- Directed by: Sara McIntyre
- Written by: Andrew Genaille
- Produced by: Nancy Baye; Darlene Choo; Michael De Sadeleer;
- Starring: Nathaniel Arcand; Justin Rain; Carmen Moore; Denyc; Sam Bob; Ashley Harry;
- Cinematography: Les Erskine
- Edited by: Elifer Santos
- Music by: Tracey Draper
- Production company: Kiss Dust Pictures
- Release date: 6 October 2010 (Vancouver International Film Festival);
- Running time: 97 minutes
- Country: Canada
- Language: English

= Two Indians Talking =

Two Indians Talking (initially titled Discussing Mr. Darcy) is a 2010 Canadian comedy-drama film directed by Sara McIntyre, starring Nathaniel Arcand, Justin Rain, Carmen Moore, Denyc, Sam Bob and Ashley Harry.

==Cast==
- Nathaniel Arcand as Nathan
- Justin Rain as Adam
- Carmen Moore as Sue
- Denyc as Tara
- Sam Bob as Arthur
- Ashley Harry as Janine

==Release==
The film premiered at the Vancouver International Film Festival on 6 October 2010.

==Reception==
Rob Nelson of Variety wrote that the film "benefits immeasurably from Andrew Genaille’s peppy writing and the nimble direction of Sara McIntyre, who keeps the comedic drama visually compelling despite its being set mostly in a single room."
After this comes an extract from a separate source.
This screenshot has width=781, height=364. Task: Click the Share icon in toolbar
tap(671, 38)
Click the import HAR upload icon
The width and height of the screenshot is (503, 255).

Glen Schaefer of The Province gave the film a grade of "C" and wrote that the film "plays more like a series of interconnected essays than as on-screen drama." Sara McIntyre of The Globe and Mail rated the film 2 stars out of 4 and wrote that it "feels a little forced, a little too preachy, and there are some real eye-rolling moments".